▶ **Task objective**
Where a line contains "You are a computer-use", begin there and restate word for word every line to the end of the entries below, pictures excluded.

Records from a data collection
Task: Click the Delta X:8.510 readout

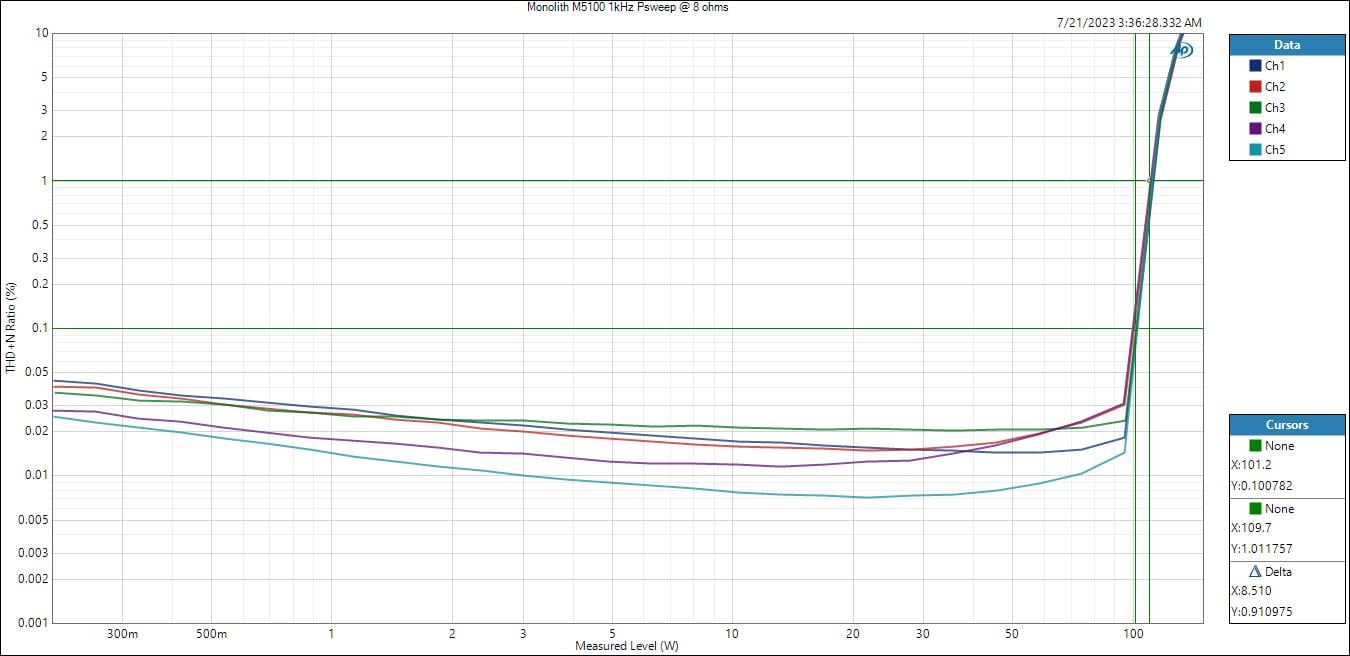Action: (1252, 591)
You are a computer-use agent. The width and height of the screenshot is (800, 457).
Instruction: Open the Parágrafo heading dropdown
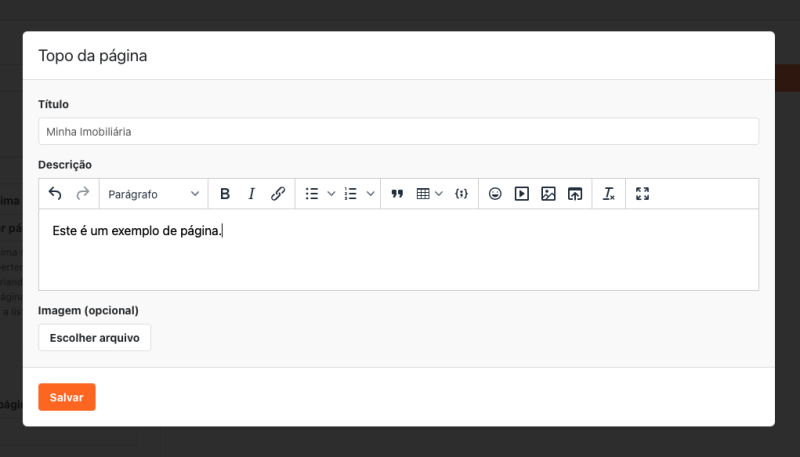[x=154, y=194]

▶ **Expected answer**
You are a computer-use agent. The width and height of the screenshot is (800, 457).
Instruction: Open the Parágrafo heading dropdown
[x=154, y=194]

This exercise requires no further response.